**ASSIGNED TASK**
Reproduce what is written in the records below exactly, and leave out the images.

### RAW DATA ###

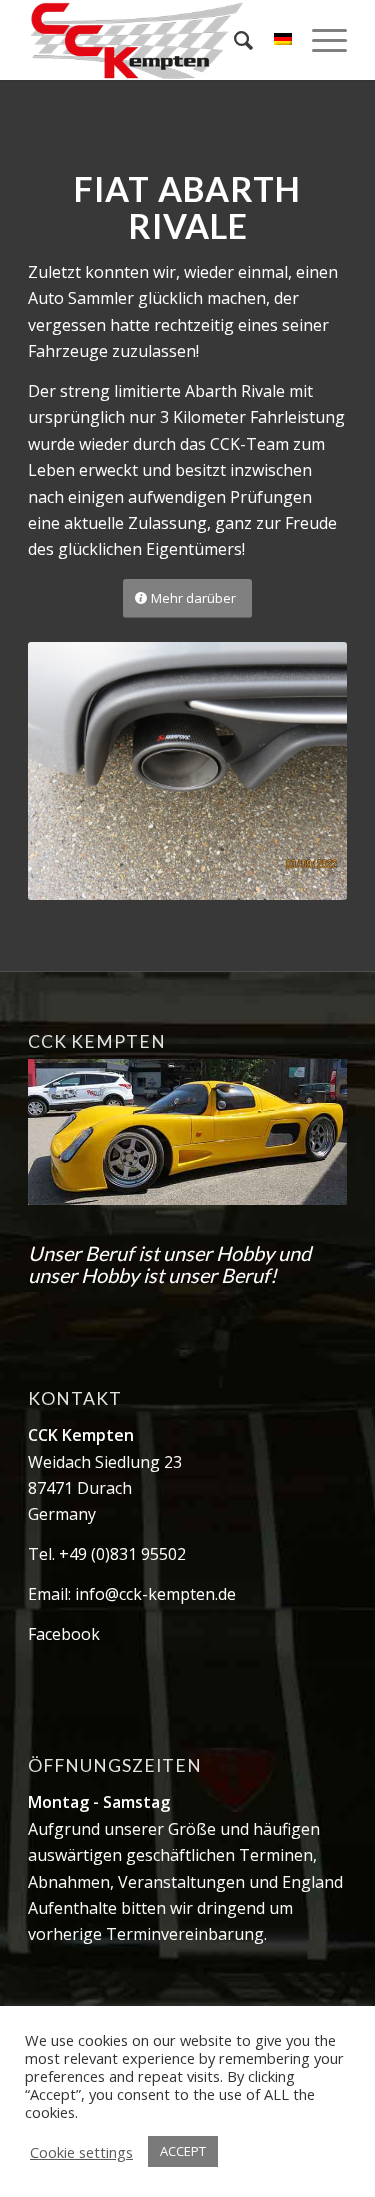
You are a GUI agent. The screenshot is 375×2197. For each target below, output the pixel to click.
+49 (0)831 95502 (122, 1554)
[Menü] (319, 40)
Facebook (64, 1634)
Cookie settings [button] (81, 2152)
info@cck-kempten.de (155, 1594)
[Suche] (234, 40)
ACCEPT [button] (183, 2151)
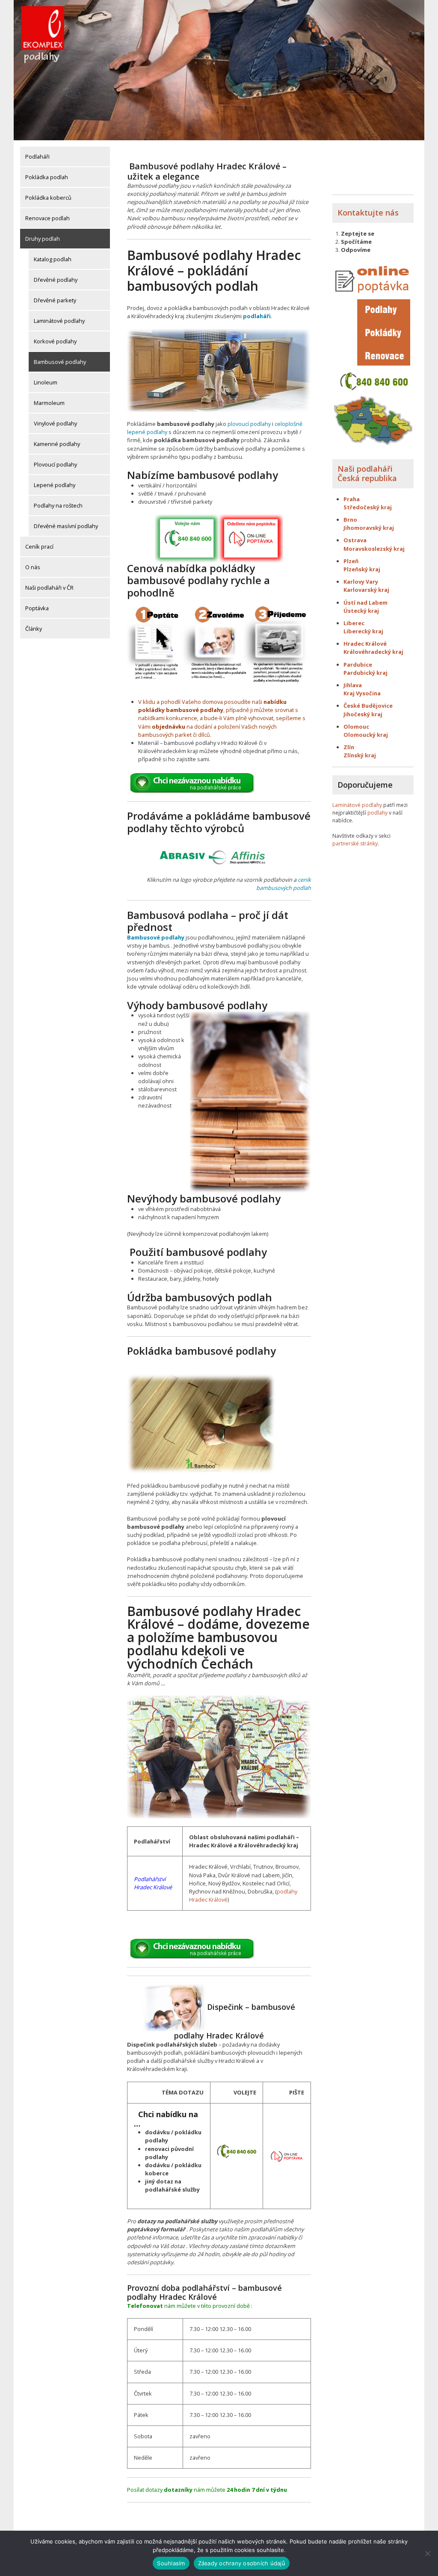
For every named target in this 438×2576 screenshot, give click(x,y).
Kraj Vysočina (362, 693)
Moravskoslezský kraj (374, 548)
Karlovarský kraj (366, 590)
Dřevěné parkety (55, 300)
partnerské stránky (355, 843)
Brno (350, 519)
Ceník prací (39, 546)
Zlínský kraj (359, 755)
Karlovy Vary (360, 581)
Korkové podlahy (55, 341)
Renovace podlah (47, 218)
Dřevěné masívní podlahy (66, 526)
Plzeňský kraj (361, 569)
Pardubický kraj (365, 672)
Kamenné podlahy (57, 444)
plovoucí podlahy (249, 424)
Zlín (348, 747)
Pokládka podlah (46, 177)
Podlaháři (37, 156)
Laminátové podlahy (59, 321)
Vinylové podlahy (55, 423)
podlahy (377, 812)
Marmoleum (49, 403)
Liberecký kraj (363, 631)
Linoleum (45, 382)
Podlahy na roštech (58, 505)
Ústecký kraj (361, 610)
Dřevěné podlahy (55, 280)
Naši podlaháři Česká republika (367, 473)
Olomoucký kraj (365, 735)
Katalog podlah (52, 259)
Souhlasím (171, 2563)
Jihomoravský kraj (368, 528)
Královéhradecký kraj (373, 652)
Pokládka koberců (48, 197)
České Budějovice (368, 705)
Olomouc (356, 726)
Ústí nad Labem (365, 602)
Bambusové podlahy (60, 362)
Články (33, 628)
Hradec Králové (365, 643)
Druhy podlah (42, 238)
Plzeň (350, 561)
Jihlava (352, 685)
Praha (351, 499)
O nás (32, 567)
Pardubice (357, 664)
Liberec (353, 623)
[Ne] (427, 2553)
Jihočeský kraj (362, 714)
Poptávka (37, 608)
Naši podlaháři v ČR (49, 587)
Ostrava (355, 540)
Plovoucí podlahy (55, 464)
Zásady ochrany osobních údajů (241, 2563)
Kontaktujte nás (368, 212)
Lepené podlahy (54, 485)
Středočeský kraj (367, 507)
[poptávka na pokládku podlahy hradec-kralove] (286, 2155)
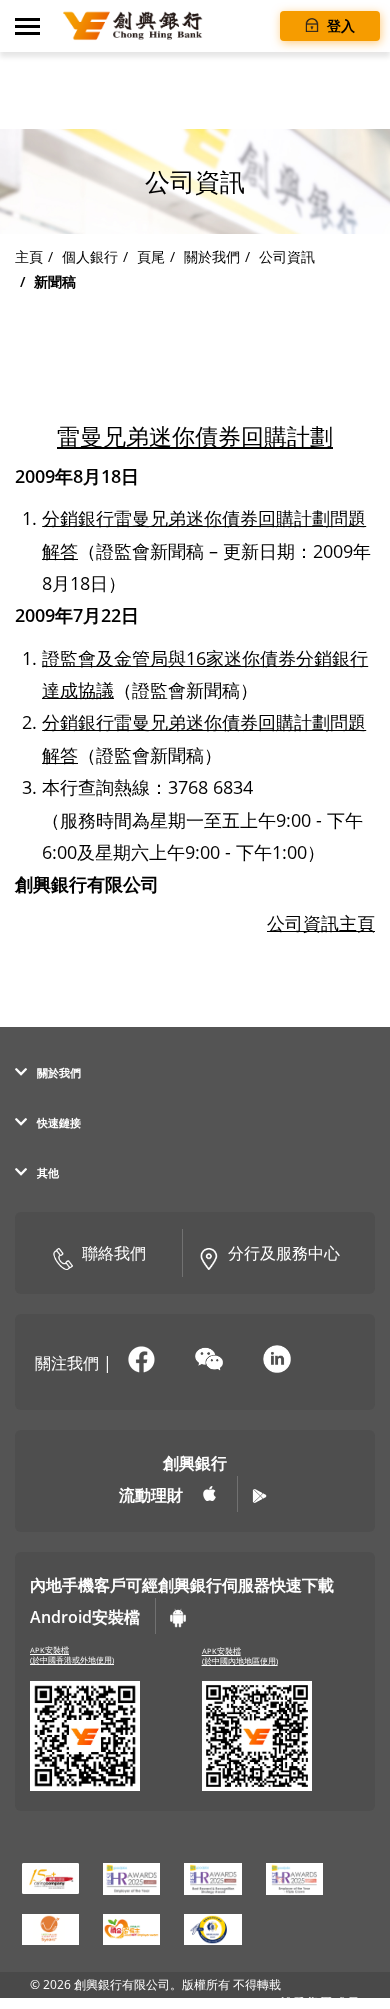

###

**ANSWER SPACE**
You are a GUI agent. The screenshot is 375×2197. For each target below, output the pixel to click.
+49 (0)831 95502 (122, 1554)
[Menü] (319, 40)
Facebook (64, 1634)
Cookie settings [button] (81, 2152)
info@cck-kempten.de (155, 1594)
[Suche] (234, 40)
ACCEPT [button] (183, 2151)
For every named target in this 438×2576 screenshot, give click(x,y).
Kraj Vysočina (362, 693)
Moravskoslezský kraj (374, 548)
Karlovarský kraj (366, 590)
Dřevěné parkety (55, 300)
partnerské stránky (355, 843)
Brno (350, 519)
Ceník prací (39, 546)
Zlínský kraj (359, 755)
Karlovy Vary (360, 581)
Korkové podlahy (55, 341)
Renovace podlah (47, 218)
Dřevěné masívní podlahy (66, 526)
Plzeňský kraj (361, 569)
Pardubický kraj (365, 672)
Kamenné podlahy (57, 444)
plovoucí podlahy (249, 424)
Zlín (348, 747)
Pokládka podlah (46, 177)
Podlaháři (37, 156)
Laminátové podlahy (59, 321)
Vinylové podlahy (55, 423)
podlahy (377, 812)
Marmoleum (49, 403)
Liberecký kraj (363, 631)
Linoleum (45, 382)
Podlahy na roštech (58, 505)
Ústecký kraj (361, 610)
Dřevěné podlahy (55, 280)
Naši podlaháři Česká republika (367, 473)
Olomoucký kraj (365, 735)
Katalog podlah (52, 259)
Souhlasím (171, 2563)
Jihomoravský kraj (368, 528)
Královéhradecký kraj (373, 652)
Pokládka koberců (48, 197)
České Budějovice (368, 705)
Olomouc (356, 726)
Ústí nad Labem (365, 602)
Bambusové podlahy (60, 362)
Články (33, 628)
Hradec Králové (365, 643)
Druhy podlah (42, 238)
Plzeň (350, 561)
Jihlava (352, 685)
Praha (351, 499)
O nás (32, 567)
Pardubice (357, 664)
Liberec (353, 623)
[Ne] (427, 2553)
Jihočeský kraj (362, 714)
Poptávka (37, 608)
Naši podlaháři v ČR (49, 587)
Ostrava (355, 540)
Plovoucí podlahy (55, 464)
Zásady ochrany osobních údajů (241, 2563)
Kontaktujte nás (368, 212)
Lepené podlahy (54, 485)
Středočeský kraj (367, 507)
[poptávka na pokládku podlahy hradec-kralove] (286, 2155)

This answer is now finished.